Despite College recommendations, many students traveled over spring break
Students left Hanover to visit family, relax or seek other places to stay after failing to receive interim housing from the College.
Students returned to Hanover this week, some after traveling away during spring break.
In an email announcement sent in February to students approved for spring on-campus access, Dean of the College Kathryn Lively wrote that students living locally were “strongly encouraged” to remain in the Upper Valley over spring break. While some students observed the College’s advice and stayed in the area, others traveled during spring break to spend time with family, alleviate stress between terms or due to a lack of interim on-campus housing.
Ahnili Johnson-Jennings ’23, who left campus after winter term and is living in Lebanon for the spring, said she went on a road trip to visit her sister during spring break after she was denied interim housing by the College and could not return home to Canada due to border restrictions. She added that she felt frustrated that the College did not provide her interim housing despite the international travel challenges she faced.

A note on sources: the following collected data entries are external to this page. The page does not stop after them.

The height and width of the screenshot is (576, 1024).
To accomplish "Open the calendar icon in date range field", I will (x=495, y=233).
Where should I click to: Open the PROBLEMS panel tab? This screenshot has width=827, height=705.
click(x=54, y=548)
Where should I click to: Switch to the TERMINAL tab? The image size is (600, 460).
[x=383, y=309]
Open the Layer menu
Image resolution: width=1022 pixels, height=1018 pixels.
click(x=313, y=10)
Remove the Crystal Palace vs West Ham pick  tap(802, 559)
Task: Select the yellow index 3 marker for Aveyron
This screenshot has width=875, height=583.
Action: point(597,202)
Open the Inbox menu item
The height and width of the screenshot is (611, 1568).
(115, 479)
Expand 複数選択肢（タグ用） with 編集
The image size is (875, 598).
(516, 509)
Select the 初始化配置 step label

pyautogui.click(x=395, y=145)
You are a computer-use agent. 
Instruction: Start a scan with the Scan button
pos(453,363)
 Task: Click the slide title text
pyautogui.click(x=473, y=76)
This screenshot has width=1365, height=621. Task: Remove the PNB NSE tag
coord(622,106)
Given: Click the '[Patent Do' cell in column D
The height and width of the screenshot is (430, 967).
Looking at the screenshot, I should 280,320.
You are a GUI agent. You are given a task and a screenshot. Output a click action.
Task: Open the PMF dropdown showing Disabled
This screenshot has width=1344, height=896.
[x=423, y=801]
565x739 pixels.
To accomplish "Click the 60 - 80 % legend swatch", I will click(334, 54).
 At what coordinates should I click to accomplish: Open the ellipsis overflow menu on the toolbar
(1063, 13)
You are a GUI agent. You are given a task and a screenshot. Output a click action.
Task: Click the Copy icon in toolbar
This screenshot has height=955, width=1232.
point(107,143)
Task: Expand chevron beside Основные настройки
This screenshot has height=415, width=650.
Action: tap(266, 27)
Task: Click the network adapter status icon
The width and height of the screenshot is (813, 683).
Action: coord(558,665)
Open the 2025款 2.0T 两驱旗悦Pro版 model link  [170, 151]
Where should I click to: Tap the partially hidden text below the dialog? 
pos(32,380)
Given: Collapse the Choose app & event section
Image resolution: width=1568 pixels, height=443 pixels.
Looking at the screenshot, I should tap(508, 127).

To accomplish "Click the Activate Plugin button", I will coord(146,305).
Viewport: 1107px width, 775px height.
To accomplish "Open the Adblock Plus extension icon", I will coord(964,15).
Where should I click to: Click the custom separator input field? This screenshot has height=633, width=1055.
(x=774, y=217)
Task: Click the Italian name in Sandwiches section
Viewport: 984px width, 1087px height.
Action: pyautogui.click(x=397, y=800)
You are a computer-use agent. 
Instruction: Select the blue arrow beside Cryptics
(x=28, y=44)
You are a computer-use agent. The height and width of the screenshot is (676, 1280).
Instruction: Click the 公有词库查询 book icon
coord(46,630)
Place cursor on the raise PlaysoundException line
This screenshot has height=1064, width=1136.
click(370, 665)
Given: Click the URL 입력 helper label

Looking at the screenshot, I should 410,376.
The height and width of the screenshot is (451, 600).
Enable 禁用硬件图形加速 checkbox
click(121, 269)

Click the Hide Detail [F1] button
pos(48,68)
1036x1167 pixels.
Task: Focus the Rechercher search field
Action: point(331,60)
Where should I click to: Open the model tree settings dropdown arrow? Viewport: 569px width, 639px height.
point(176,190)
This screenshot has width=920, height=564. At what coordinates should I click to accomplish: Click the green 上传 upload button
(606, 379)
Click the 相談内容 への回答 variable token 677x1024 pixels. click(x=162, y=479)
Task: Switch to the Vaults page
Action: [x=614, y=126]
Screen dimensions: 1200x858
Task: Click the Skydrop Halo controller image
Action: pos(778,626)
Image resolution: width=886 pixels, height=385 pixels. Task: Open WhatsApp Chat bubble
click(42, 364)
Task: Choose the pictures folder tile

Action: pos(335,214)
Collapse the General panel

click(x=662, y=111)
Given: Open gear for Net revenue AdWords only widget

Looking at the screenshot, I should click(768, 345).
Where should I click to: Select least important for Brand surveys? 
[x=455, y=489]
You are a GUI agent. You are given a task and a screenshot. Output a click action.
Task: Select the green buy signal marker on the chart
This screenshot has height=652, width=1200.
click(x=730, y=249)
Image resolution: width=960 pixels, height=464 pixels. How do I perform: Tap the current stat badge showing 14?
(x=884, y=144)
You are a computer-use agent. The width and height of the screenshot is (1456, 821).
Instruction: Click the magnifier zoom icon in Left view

“It put a lot of stress on my family to figure out where I could go in the U.S.,” Johnson-Jennings said. “Additionally it was upsetting to hear my peers brag about being given on-campus housing by requesting approval based on what they deemed ‘insignificant reasoning.’”
Associate dean of residential life Mike Wooten wrote in an email statement that only students who had been granted on-campus privileges for both the winter and spring were approved for interim housing.
“Many students who received interim housing expressed gratitude for the opportunity to stay in college-managed housing over the break,” Wooten wrote.
Ariayna Yellowbank ’24, who was approved to live on campus for winter and spring term, said she found the process of obtaining interim housing to be “fast and easy.” She cited the short length of spring break and the risks of exposing family members to COVID-19 as reasons for not traveling home to Oklahoma.
Sonali Soni ’23, who lived on campus over winter term and is staying in Lebanon, New Hampshire this spring, traveled to Florida with her family at the beginning of spring break. She said that while she tried to maintain social distancing, wear masks and avoid public pools, Florida was flooded with tourists.
Soni said she agrees that the most responsible way to spend spring break was to stay at home, but she noticed on Instagram and other social media platforms that many of her peers were traveling.
“I think it's hard for the school to be able to have jurisdiction over that because peoples’ families might want to go on a trip,” Soni said.
Emily Sun ’23, who has not been to campus since winter term last year, is returning to campus for spring term. While she was approved for on-campus housing in the winter, she said that she decided to stay at home because she is immunocompromised. However, Sun noted that given what she characterized as low overall case counts in Hanover over fall and winter term, she feels safe living on campus this spring.
Sun added that she is not overly worried about students returning from spring break travel.
“I think that a lot of people who I talked to did not comply with the College’s recommendation [against traveling over spring break] because they had COVID already, so they felt comfortable because they had antibodies,” Sun said. “I feel like that doesn't elevate the risk — [and] other people are vaccinated — but I don't know, I guess we'll see.”